L’inaptitude du salarié

février 13, 2013 7:35 Publié par Laissez vos commentaires

Quand, à l’issue d’une visite médicale du travail, le médecin déclare qu’un salarié n’est plus apte à occuper son poste, cet avis est lourd de conséquences pour l’employeur et, surtout, pour le salarié. Voici ce qu’il faut savoir.

La décision

Chaque visite chez le médecin du travail entraîne un avis sur l’aptitude du salarié à assumer ses fonctions. S’il est apte, il conserve ou retrouve normalement son emploi ou un poste similaire, avec éventuellement quelques aménagements que le médecin du travail peut préconiser.

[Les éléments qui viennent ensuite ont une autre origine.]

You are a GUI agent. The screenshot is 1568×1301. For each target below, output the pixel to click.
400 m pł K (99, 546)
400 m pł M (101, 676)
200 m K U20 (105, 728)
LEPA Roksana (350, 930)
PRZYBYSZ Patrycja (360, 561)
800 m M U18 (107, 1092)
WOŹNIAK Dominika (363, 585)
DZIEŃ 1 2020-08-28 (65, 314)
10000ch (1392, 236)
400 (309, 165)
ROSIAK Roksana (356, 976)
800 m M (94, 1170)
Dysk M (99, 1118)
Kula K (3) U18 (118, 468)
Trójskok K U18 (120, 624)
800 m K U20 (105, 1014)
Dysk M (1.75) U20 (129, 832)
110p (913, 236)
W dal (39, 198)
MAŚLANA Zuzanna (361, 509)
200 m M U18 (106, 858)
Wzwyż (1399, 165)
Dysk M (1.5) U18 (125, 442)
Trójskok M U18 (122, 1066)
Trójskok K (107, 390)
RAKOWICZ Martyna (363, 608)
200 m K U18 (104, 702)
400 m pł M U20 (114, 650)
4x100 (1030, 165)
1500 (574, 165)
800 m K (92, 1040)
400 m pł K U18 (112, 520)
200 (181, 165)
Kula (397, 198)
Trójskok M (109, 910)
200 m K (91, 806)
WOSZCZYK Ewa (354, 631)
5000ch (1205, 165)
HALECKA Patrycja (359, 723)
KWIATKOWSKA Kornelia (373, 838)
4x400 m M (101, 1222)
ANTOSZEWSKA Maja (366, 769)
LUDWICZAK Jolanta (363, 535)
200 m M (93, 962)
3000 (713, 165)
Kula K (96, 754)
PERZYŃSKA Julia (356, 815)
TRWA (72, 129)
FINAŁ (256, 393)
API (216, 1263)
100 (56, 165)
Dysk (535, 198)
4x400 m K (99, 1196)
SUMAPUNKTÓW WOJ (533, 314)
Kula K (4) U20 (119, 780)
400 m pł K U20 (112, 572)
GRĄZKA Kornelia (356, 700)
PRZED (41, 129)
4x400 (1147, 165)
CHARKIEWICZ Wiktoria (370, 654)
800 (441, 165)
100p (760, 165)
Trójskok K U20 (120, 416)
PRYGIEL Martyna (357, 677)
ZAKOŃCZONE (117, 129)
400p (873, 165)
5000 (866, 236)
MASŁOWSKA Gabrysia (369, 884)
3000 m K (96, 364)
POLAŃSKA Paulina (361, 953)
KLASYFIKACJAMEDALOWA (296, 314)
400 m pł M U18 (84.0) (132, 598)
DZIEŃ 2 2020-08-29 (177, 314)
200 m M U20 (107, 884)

S’il est inapte (temporairement ou définitivement), il sera empêché de reprendre son travail. Pour être valable, cet avis d’inaptitude ne peut être pris qu’après deux examens espacés d’au moins deux semaines, sauf :
en cas de danger immédiat pour le salarié ou des tiers ;
ou, après un arrêt de travail, si une visite de préreprise a eu lieu dans les trente jours précédant la visite de reprise.

Les recours

Aucun recours en justice ne peut être exercé contre l’avis du médecin du travail. Le salarié ou l’employeur ne peuvent le contester que dans un délai de deux mois auprès de l’inspecteur du travail. Celui-ci se prononcera à son tour sur l’aptitude du salarié, après avis du médecin-inspecteur du travail. Cette décision est susceptible d’appel dans les deux mois devant le ministre chargé du Travail.

Le reclassement

L’avis d’inaptitude oblige l’employeur à reclasser le salarié à un poste compatible avec son aptitude. Cette recherche ne doit pas se limiter à l’entreprise elle-même lorsque celle-ci fait partie d’un groupe. Le médecin du travail joue un rôle de conseil, notamment en ce qui concerne les aménagements possibles des différents postes accessibles au salarié.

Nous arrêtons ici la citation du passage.